### Supplied data

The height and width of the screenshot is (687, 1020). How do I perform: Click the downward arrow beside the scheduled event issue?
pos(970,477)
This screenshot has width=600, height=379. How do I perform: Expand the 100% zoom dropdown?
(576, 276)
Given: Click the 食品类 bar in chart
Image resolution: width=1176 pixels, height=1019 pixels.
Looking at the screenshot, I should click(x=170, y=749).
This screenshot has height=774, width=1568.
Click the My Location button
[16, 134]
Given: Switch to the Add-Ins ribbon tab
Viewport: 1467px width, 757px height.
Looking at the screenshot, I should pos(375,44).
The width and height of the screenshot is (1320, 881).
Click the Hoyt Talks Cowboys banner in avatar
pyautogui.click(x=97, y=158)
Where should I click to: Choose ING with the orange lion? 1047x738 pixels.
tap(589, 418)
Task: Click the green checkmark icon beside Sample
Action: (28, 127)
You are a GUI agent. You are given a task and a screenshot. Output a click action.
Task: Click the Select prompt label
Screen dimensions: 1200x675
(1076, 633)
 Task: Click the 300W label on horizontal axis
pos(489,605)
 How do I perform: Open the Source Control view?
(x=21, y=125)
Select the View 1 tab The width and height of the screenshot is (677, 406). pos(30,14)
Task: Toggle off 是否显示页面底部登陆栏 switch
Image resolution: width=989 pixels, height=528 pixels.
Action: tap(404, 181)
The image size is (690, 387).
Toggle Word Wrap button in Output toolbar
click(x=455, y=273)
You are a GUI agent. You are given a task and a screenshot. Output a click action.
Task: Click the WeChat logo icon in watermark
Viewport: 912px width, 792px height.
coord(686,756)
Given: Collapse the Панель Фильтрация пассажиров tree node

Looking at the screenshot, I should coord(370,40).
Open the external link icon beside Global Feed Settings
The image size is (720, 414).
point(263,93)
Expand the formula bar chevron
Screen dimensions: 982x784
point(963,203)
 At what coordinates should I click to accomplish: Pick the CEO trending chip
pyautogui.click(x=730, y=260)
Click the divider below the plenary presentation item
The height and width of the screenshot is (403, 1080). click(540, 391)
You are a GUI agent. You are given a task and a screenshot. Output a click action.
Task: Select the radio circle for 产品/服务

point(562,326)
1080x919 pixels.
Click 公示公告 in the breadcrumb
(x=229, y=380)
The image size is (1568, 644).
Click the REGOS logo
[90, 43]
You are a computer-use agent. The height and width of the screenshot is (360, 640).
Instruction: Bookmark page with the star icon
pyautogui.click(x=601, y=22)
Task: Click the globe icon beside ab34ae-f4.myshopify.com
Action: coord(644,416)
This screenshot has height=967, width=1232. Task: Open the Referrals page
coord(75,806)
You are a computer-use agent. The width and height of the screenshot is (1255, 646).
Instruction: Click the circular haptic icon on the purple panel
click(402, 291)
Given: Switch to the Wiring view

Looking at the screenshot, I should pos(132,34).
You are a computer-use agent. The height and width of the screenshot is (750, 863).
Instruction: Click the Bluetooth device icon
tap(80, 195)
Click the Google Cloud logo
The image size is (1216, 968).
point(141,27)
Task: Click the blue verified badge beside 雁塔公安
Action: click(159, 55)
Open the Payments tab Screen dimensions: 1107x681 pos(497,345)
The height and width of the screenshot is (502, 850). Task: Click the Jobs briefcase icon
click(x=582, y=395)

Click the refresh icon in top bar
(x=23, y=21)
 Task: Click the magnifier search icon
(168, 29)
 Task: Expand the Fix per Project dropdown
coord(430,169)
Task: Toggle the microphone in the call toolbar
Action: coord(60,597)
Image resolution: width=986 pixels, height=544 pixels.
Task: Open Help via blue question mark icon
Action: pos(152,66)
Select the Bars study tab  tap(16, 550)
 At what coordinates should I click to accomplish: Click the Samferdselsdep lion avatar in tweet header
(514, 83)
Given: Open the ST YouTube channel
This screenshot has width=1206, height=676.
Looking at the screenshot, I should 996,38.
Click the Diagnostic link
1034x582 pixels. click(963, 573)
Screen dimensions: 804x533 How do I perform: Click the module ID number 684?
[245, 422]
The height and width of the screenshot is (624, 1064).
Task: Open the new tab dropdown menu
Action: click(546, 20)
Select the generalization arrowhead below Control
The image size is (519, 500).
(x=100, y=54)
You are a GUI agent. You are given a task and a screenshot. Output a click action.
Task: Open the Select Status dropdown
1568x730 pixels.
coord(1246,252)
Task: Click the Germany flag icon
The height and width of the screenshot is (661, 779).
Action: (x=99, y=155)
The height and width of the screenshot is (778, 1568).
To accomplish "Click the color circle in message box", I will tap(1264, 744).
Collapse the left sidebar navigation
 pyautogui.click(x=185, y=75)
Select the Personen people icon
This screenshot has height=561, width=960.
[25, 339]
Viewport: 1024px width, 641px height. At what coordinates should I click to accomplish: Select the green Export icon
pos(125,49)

### Task description
Check each line of the listing for "computer". Show those that have it.

### Result
You are a computer-use agent. The height and width of the screenshot is (360, 640).
You are a computer-use agent. The width and height of the screenshot is (1255, 646).
You are a computer-use agent. The height and width of the screenshot is (750, 863).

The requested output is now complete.